Available records:
┌──

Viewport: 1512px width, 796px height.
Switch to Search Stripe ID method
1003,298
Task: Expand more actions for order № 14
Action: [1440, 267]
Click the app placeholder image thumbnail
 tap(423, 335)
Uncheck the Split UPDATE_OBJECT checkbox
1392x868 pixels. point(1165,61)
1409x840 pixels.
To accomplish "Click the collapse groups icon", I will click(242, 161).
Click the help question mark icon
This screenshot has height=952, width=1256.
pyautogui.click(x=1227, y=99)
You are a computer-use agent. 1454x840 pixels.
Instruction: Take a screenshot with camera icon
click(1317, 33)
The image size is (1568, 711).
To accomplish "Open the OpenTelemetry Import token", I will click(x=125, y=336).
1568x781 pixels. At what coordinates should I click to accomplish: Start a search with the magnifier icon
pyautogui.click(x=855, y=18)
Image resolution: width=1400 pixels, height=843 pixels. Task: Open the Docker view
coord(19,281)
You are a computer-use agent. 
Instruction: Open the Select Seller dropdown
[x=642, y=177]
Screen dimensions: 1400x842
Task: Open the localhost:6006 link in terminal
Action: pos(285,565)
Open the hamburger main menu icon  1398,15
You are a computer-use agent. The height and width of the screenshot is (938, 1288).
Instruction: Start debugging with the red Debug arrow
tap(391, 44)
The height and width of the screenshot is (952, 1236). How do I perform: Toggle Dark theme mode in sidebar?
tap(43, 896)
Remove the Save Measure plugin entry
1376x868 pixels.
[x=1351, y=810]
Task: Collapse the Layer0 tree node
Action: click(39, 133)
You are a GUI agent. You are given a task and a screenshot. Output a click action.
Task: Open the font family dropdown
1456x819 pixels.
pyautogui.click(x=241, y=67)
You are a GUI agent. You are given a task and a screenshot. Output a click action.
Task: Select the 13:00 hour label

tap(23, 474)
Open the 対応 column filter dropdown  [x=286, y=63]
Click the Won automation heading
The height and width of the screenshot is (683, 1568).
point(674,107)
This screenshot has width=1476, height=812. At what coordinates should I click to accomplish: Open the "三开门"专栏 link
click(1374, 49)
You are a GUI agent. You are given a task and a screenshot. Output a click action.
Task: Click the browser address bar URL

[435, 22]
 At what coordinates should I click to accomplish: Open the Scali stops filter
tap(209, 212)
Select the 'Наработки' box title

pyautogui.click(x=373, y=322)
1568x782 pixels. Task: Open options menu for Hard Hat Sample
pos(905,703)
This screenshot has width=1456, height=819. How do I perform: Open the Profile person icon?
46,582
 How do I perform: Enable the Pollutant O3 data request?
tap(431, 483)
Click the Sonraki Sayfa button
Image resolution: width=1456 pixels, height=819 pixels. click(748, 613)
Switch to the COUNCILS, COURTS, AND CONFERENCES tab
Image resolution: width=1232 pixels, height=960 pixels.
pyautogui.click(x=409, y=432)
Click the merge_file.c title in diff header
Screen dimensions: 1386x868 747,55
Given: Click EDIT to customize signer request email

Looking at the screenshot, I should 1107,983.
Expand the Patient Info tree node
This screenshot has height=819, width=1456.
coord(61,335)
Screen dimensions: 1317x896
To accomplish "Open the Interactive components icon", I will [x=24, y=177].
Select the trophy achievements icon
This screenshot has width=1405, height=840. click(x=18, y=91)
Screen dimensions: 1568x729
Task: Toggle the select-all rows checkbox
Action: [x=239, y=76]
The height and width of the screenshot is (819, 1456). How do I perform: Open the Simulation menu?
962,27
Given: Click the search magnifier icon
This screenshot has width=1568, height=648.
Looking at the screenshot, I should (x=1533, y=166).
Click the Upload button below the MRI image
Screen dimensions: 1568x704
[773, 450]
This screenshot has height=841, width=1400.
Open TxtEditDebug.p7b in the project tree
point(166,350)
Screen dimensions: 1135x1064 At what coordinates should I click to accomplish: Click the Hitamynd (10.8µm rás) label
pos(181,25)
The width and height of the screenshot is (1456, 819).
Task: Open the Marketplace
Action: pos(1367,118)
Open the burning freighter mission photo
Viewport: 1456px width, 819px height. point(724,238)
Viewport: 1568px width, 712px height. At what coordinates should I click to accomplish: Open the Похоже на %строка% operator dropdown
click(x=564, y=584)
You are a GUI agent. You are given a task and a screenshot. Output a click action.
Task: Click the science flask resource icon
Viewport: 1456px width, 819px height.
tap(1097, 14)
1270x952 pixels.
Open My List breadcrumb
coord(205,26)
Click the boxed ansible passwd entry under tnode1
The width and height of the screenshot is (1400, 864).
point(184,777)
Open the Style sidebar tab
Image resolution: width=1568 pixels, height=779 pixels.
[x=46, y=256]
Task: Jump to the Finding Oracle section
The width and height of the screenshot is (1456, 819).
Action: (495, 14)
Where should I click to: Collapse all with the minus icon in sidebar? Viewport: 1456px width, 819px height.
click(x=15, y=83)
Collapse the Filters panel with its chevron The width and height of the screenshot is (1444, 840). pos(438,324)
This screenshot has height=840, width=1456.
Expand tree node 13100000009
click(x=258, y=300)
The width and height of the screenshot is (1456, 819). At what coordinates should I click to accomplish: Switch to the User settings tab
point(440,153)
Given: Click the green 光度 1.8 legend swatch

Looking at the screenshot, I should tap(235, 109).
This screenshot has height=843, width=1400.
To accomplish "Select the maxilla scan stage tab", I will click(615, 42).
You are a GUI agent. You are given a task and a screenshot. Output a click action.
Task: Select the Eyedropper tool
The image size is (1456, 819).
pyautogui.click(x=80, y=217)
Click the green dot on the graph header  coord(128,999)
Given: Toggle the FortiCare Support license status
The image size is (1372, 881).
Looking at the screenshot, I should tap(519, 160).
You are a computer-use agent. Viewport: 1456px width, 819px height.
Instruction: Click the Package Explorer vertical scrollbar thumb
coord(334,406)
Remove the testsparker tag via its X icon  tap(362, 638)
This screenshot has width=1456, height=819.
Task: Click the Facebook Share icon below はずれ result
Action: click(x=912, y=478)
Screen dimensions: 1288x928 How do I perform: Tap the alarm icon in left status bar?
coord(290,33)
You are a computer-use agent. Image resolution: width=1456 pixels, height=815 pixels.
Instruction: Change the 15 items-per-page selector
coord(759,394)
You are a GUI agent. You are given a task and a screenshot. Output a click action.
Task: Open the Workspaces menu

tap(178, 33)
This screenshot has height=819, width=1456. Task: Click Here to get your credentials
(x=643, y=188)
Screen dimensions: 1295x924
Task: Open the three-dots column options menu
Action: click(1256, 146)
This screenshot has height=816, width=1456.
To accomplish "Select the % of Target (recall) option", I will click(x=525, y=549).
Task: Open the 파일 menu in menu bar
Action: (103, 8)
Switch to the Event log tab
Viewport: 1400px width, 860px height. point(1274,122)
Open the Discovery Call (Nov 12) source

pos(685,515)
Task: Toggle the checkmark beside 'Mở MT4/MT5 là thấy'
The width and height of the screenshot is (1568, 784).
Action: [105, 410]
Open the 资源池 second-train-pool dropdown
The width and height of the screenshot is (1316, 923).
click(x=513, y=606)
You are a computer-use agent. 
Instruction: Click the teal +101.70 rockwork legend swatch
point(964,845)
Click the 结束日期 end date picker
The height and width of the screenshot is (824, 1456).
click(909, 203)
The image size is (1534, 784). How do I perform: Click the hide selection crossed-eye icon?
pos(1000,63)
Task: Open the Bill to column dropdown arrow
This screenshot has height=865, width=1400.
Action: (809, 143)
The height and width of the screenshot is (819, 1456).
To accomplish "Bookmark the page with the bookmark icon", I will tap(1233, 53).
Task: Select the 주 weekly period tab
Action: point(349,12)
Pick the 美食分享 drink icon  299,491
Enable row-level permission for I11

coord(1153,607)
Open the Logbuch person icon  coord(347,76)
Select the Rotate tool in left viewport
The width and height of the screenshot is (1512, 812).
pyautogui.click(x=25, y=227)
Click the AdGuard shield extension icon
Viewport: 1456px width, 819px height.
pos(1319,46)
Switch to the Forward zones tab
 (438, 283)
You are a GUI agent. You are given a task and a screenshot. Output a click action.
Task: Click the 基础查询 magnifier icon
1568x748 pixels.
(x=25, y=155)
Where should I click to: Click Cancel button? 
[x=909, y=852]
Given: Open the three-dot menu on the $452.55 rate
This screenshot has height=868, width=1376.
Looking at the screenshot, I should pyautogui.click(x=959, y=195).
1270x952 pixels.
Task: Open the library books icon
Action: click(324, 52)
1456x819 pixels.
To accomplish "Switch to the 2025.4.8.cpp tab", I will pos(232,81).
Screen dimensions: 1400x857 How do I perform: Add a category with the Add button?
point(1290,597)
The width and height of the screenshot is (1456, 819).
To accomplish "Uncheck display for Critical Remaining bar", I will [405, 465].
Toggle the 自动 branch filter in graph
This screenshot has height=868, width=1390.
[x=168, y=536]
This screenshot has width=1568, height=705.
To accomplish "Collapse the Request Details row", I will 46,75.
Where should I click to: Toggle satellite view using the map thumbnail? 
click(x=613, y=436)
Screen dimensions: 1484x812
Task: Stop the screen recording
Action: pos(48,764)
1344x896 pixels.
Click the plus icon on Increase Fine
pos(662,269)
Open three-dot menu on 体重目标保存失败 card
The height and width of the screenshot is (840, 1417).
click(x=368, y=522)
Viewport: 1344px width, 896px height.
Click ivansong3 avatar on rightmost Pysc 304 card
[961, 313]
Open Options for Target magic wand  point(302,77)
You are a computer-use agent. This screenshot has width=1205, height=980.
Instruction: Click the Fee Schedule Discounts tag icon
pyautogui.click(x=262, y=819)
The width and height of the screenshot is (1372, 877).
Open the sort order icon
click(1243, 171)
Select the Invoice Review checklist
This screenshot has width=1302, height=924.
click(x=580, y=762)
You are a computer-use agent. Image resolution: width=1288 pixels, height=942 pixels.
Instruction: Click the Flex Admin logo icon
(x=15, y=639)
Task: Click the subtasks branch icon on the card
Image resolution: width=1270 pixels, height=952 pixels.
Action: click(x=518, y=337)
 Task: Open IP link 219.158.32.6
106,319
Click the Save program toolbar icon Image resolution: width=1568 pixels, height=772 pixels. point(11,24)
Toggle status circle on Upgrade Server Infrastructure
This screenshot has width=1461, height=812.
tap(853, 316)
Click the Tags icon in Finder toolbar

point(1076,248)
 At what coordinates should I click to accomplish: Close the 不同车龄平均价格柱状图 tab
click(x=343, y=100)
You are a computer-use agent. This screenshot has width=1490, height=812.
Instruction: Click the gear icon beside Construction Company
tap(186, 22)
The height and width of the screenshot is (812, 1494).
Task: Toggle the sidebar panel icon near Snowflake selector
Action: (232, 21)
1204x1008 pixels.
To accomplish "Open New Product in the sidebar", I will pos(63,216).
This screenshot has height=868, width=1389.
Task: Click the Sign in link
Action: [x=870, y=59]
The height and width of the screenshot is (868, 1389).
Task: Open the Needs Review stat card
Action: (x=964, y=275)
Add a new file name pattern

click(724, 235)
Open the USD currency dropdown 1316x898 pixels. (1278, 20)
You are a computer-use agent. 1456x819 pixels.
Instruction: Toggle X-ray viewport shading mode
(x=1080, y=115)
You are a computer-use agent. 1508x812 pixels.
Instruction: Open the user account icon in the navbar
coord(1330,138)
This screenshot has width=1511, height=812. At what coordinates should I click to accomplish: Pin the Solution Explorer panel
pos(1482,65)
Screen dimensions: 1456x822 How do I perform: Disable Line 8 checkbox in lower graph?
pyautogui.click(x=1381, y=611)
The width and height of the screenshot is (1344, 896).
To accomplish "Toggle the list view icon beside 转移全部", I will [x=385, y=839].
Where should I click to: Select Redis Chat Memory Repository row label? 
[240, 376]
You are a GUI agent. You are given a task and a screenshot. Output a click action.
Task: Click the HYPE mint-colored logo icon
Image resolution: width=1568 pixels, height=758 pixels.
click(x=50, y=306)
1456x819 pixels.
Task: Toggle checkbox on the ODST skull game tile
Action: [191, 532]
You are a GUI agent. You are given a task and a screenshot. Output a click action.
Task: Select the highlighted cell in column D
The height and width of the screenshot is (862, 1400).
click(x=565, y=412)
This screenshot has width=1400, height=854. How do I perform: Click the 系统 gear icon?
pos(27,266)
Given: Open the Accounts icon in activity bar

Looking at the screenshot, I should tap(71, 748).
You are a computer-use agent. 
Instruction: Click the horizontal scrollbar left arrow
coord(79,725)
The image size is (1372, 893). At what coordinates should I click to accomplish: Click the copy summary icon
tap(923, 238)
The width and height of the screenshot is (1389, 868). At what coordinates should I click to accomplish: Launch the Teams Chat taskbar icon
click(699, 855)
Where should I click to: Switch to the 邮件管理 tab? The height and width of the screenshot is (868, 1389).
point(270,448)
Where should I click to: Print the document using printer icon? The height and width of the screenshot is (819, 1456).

└──

Begin with the line that has "This screenshot has height=840, width=1456." in the listing above and end after the line that has "You are a computer-use agent. Image resolution: width=1456"; output those lines exactly.

Completed task:
This screenshot has height=840, width=1456.
Expand tree node 13100000009
click(x=258, y=300)
The width and height of the screenshot is (1456, 819). At what coordinates should I click to accomplish: Switch to the User settings tab
point(440,153)
Given: Click the green 光度 1.8 legend swatch

Looking at the screenshot, I should tap(235, 109).
This screenshot has height=843, width=1400.
To accomplish "Select the maxilla scan stage tab", I will click(615, 42).
You are a GUI agent. You are given a task and a screenshot. Output a click action.
Task: Select the Eyedropper tool
The image size is (1456, 819).
pyautogui.click(x=80, y=217)
Click the green dot on the graph header  coord(128,999)
Given: Toggle the FortiCare Support license status
The image size is (1372, 881).
Looking at the screenshot, I should tap(519, 160).
You are a computer-use agent. Viewport: 1456px width, 819px height.
Instruction: Click the Package Explorer vertical scrollbar thumb
coord(334,406)
Remove the testsparker tag via its X icon  tap(362, 638)
This screenshot has width=1456, height=819.
Task: Click the Facebook Share icon below はずれ result
Action: click(x=912, y=478)
Screen dimensions: 1288x928 How do I perform: Tap the alarm icon in left status bar?
coord(290,33)
You are a computer-use agent. Image resolution: width=1456 pixels, height=815 pixels.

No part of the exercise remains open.